___ Information supplied
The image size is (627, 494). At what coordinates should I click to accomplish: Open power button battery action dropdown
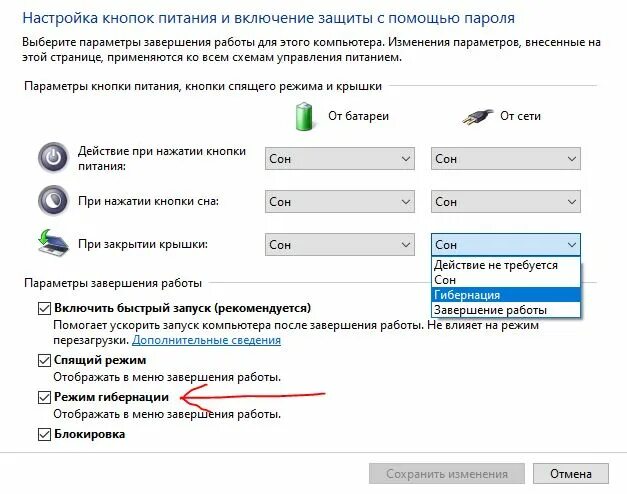(x=340, y=158)
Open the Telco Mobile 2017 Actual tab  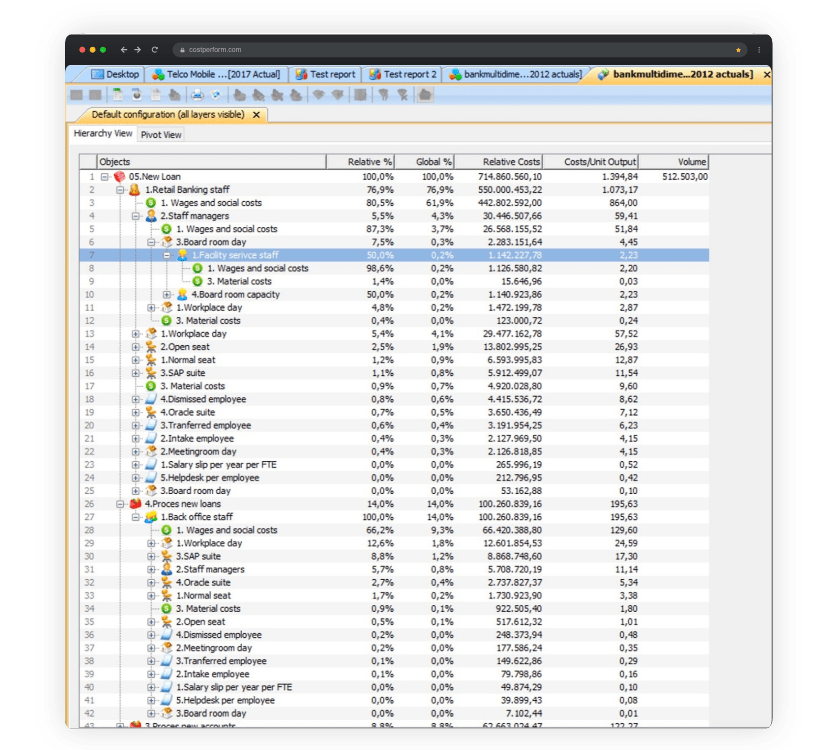point(216,74)
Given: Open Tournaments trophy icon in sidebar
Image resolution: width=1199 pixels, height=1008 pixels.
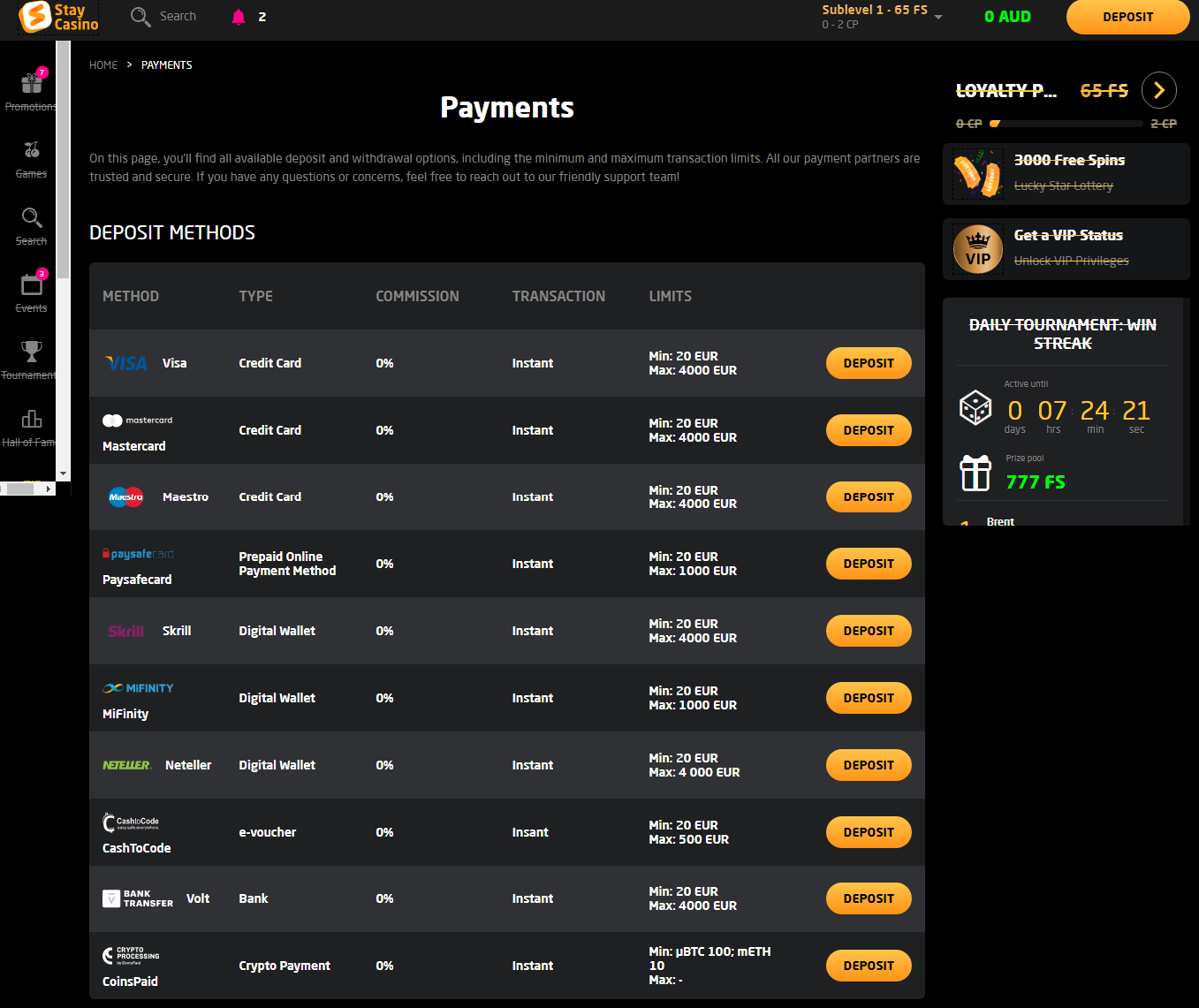Looking at the screenshot, I should point(32,352).
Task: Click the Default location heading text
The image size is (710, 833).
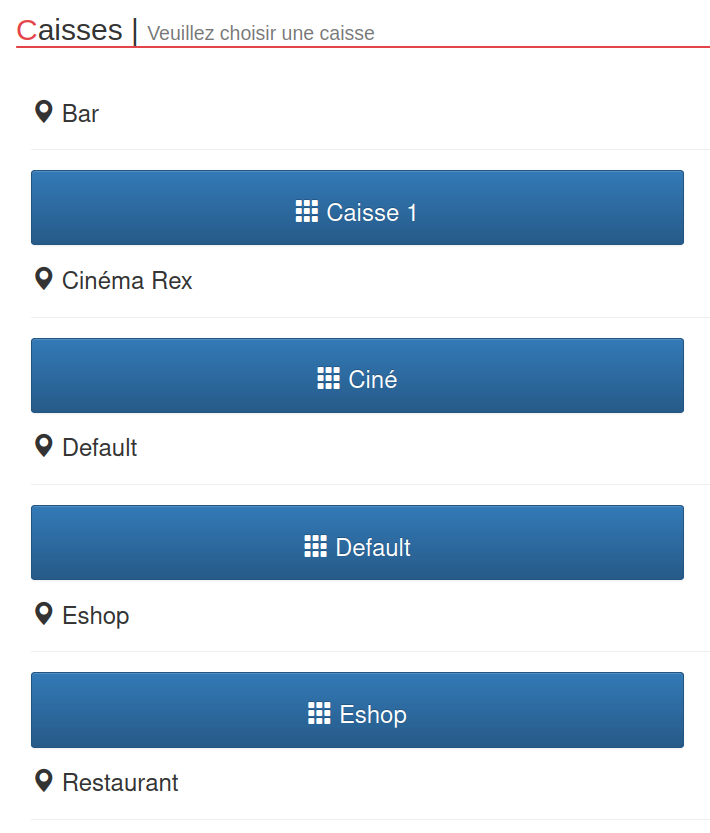Action: [x=99, y=447]
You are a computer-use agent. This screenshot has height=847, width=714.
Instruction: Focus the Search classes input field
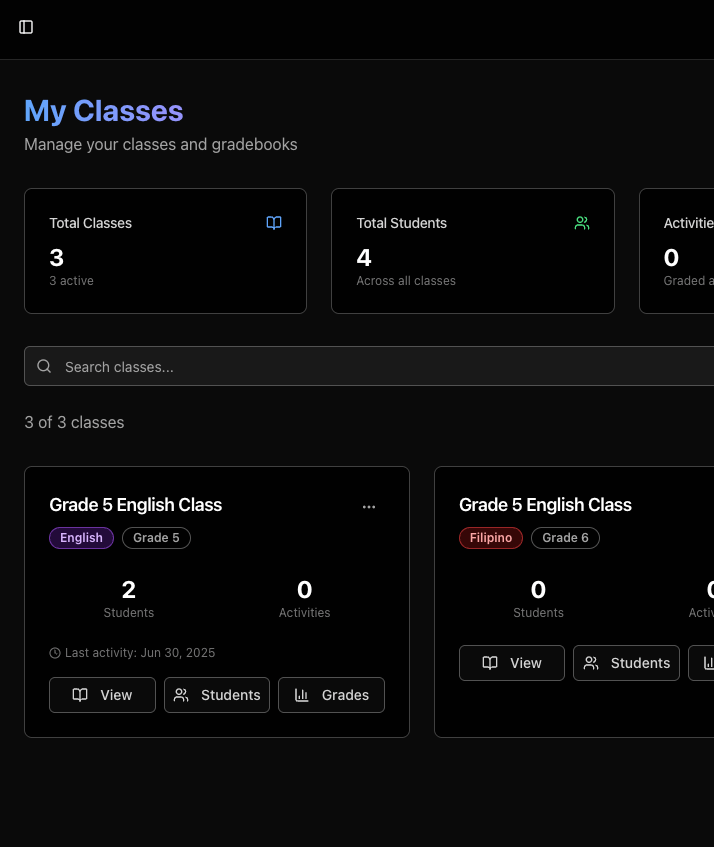(380, 367)
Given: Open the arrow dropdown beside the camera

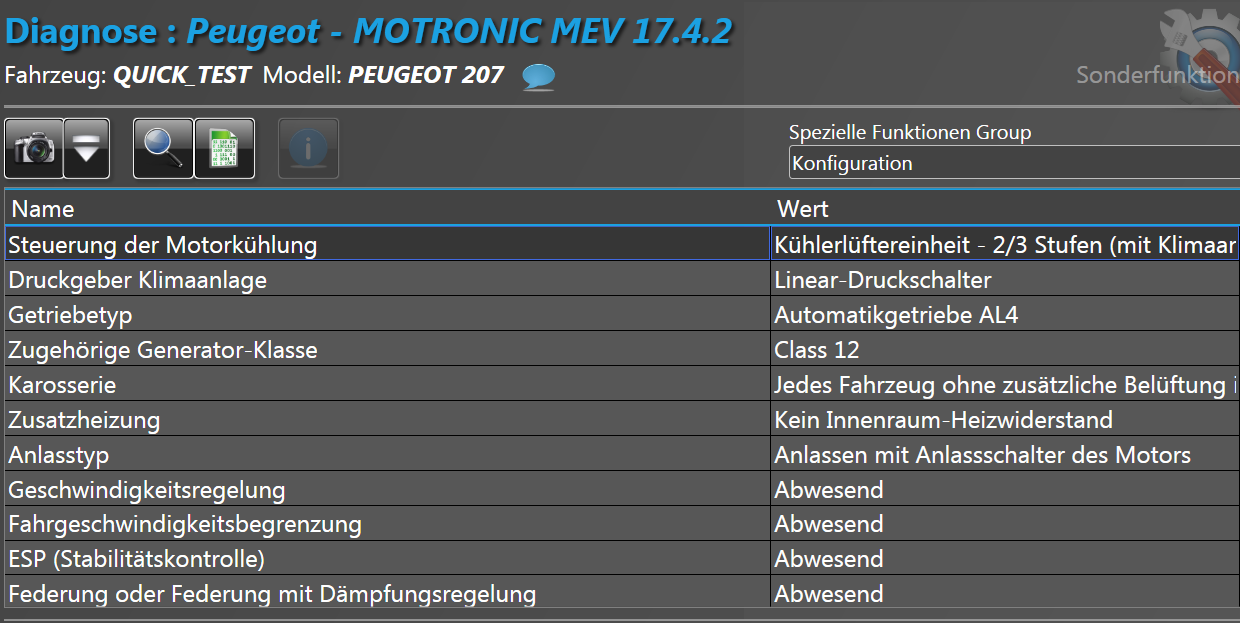Looking at the screenshot, I should pyautogui.click(x=87, y=149).
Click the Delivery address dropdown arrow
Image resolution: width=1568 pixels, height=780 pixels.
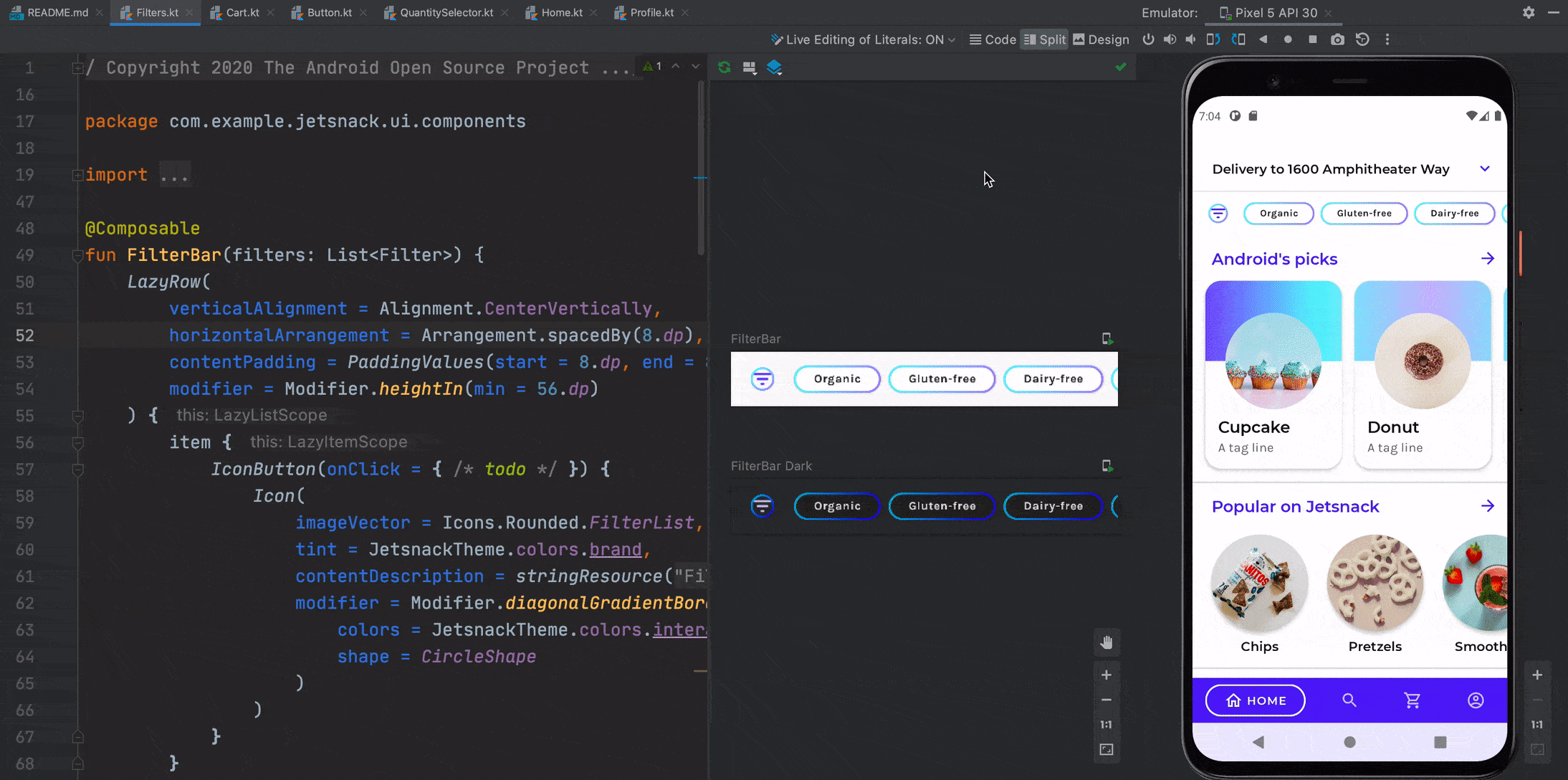1485,168
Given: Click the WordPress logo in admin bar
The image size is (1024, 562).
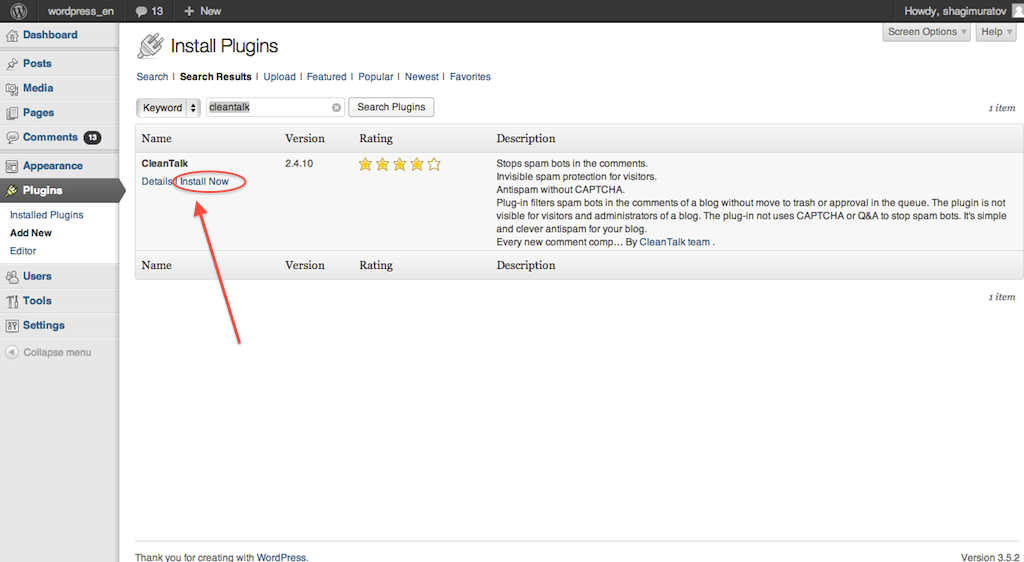Looking at the screenshot, I should [x=19, y=11].
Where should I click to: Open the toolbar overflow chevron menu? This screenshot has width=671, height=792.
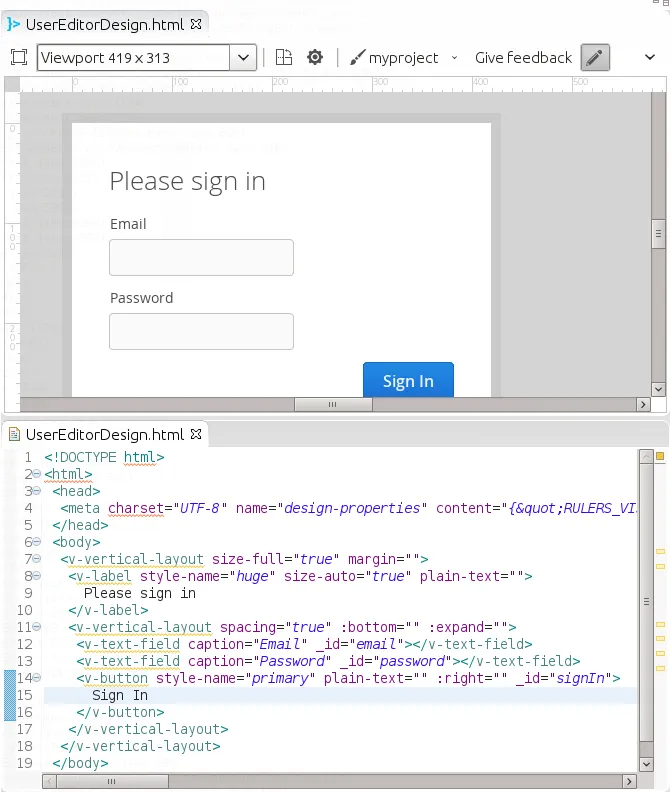point(649,58)
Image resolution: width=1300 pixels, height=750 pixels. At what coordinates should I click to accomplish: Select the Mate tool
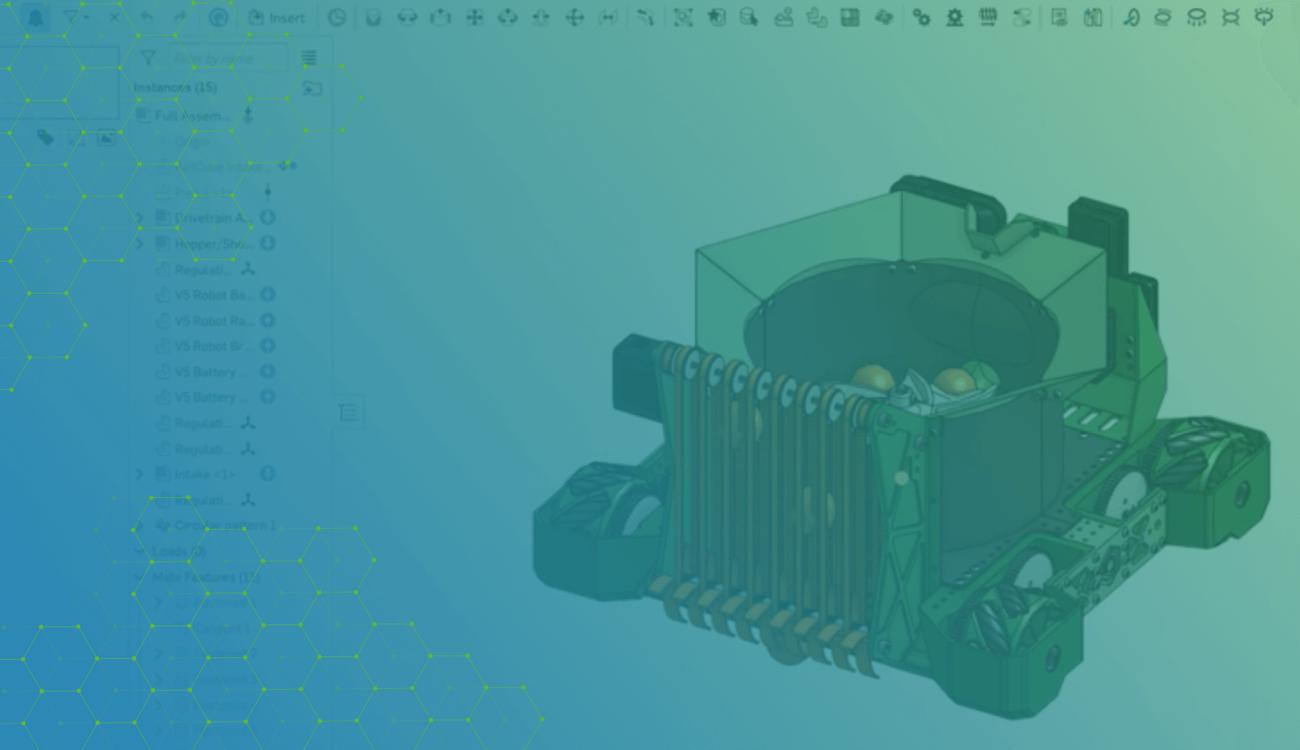point(408,17)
______
The task |
Copy out exactly the lines that begin at the line with "Image resolution: width=1568" and end at the final line of the entries above. Leave out the pictures.

Written response |
Image resolution: width=1568 pixels, height=780 pixels.
1485,168
Given: Click the WordPress logo in admin bar
The image size is (1024, 562).
Looking at the screenshot, I should [x=19, y=11].
Where should I click to: Open the toolbar overflow chevron menu? This screenshot has width=671, height=792.
point(649,58)
Image resolution: width=1300 pixels, height=750 pixels. At what coordinates should I click to accomplish: Select the Mate tool
point(408,17)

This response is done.